- **What to produce**
Go line by line through the entries below and copy those containing the string "using".

══ Source material

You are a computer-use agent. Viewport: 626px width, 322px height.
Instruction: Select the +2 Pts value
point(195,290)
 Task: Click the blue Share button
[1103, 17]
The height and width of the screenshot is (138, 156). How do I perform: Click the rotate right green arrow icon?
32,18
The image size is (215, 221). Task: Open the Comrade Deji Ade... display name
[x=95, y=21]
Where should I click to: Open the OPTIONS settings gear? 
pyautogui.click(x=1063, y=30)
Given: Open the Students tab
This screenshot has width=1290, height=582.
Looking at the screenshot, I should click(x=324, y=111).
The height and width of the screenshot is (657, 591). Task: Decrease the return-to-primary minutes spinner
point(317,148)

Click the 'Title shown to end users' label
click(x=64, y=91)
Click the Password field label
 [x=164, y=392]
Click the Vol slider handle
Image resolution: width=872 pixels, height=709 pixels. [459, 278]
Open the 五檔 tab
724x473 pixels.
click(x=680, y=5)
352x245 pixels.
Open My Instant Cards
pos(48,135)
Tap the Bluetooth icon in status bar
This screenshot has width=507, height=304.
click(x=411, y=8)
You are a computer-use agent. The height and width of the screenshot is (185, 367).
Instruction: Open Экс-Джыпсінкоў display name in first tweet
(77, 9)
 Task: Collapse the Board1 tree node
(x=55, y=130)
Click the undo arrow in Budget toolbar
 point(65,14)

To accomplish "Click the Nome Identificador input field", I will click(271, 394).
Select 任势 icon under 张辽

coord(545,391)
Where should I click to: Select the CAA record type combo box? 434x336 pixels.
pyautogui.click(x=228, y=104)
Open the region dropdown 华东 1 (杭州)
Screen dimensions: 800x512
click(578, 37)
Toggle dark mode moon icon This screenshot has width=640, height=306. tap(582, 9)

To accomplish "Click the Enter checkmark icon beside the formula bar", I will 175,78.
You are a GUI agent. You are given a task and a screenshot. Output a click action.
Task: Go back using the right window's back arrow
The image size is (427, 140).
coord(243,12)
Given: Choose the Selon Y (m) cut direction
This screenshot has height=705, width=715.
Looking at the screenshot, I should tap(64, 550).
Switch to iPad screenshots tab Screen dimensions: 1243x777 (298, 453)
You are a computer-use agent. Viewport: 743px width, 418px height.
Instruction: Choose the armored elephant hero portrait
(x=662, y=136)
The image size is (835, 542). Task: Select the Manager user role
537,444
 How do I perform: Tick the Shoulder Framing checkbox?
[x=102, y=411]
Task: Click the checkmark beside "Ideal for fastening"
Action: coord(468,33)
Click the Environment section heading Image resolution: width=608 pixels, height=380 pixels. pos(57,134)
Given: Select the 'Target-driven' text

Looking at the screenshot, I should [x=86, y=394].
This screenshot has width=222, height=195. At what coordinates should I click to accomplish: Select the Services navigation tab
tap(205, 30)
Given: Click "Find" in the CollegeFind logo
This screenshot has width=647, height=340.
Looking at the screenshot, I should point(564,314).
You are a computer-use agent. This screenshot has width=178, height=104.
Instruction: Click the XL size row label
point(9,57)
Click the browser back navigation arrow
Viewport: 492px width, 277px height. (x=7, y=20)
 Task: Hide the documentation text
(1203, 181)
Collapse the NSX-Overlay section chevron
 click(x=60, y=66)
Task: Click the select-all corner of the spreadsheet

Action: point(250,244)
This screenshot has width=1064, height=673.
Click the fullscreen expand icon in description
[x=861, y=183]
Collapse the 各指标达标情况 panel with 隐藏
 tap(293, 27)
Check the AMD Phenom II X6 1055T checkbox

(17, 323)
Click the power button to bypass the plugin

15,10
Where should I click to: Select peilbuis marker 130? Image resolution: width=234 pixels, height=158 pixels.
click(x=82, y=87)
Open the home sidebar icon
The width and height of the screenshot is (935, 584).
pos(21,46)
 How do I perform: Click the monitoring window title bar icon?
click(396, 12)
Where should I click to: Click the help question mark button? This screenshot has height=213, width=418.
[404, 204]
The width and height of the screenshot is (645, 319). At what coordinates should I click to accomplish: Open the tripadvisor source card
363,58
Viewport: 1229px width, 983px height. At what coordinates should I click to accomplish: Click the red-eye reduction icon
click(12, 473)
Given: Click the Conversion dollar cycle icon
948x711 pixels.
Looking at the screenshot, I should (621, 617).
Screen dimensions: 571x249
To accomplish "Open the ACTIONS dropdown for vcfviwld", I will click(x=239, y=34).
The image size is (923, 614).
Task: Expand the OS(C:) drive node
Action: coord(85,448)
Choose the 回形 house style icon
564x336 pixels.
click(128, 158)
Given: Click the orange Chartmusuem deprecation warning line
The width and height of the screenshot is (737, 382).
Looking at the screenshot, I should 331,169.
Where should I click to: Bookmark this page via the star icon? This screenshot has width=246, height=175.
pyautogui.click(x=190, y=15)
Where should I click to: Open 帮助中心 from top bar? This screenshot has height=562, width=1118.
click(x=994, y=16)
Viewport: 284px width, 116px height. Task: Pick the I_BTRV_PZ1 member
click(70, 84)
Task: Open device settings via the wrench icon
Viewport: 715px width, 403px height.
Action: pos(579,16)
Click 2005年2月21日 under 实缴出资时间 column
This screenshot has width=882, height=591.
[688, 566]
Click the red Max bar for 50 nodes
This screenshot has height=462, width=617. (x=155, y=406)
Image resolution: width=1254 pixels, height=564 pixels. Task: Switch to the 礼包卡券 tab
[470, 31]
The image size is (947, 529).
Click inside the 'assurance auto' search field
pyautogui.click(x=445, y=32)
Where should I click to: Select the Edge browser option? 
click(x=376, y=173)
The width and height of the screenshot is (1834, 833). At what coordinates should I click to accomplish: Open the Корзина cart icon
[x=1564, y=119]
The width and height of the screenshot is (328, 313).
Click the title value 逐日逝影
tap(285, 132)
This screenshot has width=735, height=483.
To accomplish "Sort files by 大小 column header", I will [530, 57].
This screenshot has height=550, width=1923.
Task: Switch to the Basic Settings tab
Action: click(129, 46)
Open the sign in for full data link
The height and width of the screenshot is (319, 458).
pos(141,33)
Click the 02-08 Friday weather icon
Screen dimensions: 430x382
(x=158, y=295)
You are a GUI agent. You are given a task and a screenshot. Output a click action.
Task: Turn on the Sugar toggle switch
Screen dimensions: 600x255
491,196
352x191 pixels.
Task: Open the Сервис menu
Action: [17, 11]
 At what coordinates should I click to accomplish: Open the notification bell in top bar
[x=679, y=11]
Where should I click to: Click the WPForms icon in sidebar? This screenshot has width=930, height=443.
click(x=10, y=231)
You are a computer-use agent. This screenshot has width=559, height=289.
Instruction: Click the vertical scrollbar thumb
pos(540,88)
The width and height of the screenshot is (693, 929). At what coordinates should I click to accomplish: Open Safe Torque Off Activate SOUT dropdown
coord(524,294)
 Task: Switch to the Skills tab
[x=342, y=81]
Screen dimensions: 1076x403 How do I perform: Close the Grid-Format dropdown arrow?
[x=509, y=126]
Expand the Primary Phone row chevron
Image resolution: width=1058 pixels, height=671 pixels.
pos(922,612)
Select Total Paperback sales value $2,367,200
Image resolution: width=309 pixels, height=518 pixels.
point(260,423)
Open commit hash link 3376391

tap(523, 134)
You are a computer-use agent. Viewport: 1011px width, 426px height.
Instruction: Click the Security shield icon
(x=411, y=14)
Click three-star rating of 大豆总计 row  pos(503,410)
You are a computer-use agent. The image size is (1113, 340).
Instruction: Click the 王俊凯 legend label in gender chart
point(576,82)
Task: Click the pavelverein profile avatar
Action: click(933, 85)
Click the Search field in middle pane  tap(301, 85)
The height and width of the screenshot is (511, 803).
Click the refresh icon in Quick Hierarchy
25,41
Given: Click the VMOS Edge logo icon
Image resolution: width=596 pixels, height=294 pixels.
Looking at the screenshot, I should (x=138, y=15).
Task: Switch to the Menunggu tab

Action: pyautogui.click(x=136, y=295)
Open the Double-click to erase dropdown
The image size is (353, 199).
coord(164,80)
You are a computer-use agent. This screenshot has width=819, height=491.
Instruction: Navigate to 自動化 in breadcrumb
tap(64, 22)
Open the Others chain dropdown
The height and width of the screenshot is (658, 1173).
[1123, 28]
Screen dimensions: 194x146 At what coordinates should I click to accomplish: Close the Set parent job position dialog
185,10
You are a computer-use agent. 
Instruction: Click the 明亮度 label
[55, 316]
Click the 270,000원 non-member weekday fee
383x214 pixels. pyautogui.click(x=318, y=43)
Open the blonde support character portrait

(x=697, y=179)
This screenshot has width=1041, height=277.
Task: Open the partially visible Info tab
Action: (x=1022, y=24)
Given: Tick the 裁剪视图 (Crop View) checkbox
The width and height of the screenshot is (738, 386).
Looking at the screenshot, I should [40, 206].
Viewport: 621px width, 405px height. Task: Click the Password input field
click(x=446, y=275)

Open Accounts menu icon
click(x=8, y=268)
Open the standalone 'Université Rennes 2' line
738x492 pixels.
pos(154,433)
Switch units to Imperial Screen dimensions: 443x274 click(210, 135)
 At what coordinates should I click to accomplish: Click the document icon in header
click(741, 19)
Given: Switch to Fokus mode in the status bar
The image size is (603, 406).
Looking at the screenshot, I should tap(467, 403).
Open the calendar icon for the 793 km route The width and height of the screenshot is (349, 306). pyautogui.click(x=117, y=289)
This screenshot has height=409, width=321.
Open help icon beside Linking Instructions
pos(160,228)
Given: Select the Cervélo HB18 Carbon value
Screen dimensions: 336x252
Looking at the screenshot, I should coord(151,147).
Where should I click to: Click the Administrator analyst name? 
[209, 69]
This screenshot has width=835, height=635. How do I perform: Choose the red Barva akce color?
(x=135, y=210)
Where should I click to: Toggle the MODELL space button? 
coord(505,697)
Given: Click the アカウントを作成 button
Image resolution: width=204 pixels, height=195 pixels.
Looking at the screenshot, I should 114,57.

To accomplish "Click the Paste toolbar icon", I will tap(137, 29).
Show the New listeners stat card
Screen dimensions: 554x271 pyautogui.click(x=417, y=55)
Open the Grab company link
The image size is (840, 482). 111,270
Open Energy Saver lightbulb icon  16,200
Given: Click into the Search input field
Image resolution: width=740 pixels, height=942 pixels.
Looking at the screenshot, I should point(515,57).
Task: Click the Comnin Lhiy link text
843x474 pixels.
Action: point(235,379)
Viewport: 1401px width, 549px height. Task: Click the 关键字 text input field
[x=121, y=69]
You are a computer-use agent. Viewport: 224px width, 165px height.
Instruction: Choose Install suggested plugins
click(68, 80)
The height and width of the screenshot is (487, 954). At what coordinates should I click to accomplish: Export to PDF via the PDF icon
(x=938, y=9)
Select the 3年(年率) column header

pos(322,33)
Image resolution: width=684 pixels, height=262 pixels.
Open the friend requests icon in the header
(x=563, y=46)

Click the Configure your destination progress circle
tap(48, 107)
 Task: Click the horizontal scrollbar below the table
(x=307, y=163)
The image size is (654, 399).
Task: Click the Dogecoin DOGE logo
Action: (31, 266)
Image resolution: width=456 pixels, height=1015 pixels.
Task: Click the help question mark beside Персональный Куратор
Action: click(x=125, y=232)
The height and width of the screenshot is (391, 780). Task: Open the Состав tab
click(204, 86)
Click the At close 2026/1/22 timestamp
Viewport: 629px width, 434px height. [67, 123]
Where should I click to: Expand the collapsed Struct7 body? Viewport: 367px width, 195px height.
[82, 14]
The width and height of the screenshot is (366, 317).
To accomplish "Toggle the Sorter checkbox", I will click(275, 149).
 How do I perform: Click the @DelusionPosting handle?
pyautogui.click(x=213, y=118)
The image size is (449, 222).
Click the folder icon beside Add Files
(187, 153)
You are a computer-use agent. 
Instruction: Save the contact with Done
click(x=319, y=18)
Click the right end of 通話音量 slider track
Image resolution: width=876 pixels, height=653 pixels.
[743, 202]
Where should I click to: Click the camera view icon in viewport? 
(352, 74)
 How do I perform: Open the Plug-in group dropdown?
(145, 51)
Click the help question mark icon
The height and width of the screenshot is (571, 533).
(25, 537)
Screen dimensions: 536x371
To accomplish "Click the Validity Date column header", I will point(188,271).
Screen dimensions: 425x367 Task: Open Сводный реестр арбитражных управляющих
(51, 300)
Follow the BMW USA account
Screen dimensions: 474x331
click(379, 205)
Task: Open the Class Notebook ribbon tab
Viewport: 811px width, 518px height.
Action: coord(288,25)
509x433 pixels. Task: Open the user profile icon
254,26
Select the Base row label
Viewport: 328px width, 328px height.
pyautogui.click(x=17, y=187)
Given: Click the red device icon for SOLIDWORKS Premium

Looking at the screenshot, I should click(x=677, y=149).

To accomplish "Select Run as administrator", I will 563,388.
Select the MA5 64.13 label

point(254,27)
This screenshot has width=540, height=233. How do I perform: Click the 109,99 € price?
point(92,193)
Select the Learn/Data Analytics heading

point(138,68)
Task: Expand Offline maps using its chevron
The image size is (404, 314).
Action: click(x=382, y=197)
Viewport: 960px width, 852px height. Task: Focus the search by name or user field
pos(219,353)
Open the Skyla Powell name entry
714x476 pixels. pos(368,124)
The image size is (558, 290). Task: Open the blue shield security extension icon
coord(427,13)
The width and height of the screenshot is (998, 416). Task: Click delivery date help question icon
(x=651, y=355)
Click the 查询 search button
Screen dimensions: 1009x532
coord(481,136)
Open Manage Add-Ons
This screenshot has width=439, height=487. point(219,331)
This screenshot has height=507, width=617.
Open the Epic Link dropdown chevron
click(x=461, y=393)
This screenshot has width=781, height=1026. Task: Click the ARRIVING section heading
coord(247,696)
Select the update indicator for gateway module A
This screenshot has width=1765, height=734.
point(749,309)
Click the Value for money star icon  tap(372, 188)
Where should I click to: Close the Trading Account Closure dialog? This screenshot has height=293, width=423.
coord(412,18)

════

- **Task output**
Task: Go back using the right window's back arrow
Task: Expand Offline maps using its chevron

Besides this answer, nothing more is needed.